# Work instructions
a) According to the Sundarbans article, what position does S.B Mondal hold?
b) From the Sundarbans article, repeat the passage starting with "India, Bangladesh Join" and going on through "Bangladesh last week.".

# Text extract
□ □ □ □

India, Bangladesh Join Hands to Save Sundarbans

The Wall Street Journal – India Real Time

September 12, 2011

The Teesta water-sharing agreement may have turned to dust, but there were a few positive breakthroughs that came out of Prime Minister Manmohan Singh’s visit to Bangladesh last week.

India and Bangladesh pledged to work together for the preservation of the Sunderbans mangrove forest and to protect the endangered Royal Bengal tigers who live there. The Sunderbans, the largest mangrove forest in the world, lies between the two neighboring countries along the delta of the river Ganges.

Wildlife experts have said that efforts to protect the Sunderbans’ ecosystems have stalled partly because of the geographical divide. “Even though Sunderbans is divided by two countries, it is a single ecosystem,” said S.B Mondal, chief wildlife warden at the Sunderbans’ biosphere reserve. He hopes that the agreement to jointly manage the forest will change that.

□ □ □ □

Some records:
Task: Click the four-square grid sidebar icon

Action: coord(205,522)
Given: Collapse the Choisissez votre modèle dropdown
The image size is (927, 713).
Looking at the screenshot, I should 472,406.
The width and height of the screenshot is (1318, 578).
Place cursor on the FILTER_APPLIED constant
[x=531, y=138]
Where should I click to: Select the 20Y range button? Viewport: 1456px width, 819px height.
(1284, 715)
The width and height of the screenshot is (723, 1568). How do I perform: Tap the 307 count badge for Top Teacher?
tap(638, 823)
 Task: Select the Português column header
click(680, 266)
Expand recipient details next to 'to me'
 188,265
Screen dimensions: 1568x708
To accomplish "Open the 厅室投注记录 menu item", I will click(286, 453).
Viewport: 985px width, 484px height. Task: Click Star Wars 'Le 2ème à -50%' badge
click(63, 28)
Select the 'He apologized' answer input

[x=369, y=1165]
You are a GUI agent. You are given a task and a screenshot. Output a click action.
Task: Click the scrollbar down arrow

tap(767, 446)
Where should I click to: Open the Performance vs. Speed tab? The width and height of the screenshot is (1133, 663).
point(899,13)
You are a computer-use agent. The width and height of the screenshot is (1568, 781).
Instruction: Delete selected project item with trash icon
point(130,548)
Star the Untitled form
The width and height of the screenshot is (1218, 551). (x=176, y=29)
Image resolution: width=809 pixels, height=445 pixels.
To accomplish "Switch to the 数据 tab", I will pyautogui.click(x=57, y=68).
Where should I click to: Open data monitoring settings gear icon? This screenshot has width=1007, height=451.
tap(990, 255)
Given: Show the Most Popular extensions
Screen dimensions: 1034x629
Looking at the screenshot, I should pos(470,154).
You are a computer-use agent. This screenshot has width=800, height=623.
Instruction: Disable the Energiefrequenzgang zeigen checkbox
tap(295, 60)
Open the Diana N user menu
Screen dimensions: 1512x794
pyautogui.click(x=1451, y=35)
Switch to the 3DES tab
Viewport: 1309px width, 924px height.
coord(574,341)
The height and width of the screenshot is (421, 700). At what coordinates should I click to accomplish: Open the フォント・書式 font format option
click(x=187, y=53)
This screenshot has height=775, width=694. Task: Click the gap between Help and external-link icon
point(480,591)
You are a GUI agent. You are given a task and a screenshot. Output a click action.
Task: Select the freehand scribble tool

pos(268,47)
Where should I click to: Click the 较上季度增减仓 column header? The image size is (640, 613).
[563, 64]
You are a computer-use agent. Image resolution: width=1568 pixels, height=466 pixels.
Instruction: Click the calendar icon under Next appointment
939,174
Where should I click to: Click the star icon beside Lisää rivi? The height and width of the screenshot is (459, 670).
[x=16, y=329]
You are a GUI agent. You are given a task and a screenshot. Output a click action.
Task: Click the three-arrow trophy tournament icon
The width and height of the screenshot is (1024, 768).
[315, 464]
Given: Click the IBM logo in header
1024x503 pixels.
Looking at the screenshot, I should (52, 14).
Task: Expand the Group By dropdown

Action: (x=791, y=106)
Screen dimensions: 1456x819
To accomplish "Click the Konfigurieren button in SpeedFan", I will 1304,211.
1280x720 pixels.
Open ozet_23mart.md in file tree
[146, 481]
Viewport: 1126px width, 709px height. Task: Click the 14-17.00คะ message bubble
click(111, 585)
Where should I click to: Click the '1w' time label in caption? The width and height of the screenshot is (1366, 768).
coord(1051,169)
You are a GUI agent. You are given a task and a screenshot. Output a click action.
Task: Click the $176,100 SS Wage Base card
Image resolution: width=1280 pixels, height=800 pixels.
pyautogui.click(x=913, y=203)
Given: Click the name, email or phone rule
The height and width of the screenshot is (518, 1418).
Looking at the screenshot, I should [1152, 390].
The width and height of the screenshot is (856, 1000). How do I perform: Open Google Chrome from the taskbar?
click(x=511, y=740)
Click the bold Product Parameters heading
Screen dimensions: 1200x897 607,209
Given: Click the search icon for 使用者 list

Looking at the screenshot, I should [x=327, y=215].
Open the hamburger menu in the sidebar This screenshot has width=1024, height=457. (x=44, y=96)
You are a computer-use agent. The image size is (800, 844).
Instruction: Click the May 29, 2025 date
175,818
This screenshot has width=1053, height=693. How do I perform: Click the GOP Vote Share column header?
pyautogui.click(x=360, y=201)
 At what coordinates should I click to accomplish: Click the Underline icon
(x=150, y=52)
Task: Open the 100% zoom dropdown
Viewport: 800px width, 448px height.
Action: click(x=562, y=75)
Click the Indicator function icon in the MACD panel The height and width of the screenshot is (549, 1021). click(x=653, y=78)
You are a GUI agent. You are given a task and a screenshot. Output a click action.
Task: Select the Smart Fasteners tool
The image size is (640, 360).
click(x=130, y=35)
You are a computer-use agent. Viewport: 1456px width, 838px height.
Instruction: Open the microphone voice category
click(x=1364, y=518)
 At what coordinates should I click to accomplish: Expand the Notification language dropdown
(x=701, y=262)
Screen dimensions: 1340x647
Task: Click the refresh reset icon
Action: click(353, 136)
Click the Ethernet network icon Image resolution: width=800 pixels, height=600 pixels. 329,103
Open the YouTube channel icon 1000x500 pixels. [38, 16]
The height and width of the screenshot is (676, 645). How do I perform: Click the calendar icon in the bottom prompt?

□ □ □ □

# Answers per task
a) Chief wildlife warden at the Sunderbans' biosphere reserve.

b)
India, Bangladesh Join Hands to Save Sundarbans

The Wall Street Journal – India Real Time

September 12, 2011

The Teesta water-sharing agreement may have turned to dust, but there were a few positive breakthroughs that came out of Prime Minister Manmohan Singh’s visit to Bangladesh last week.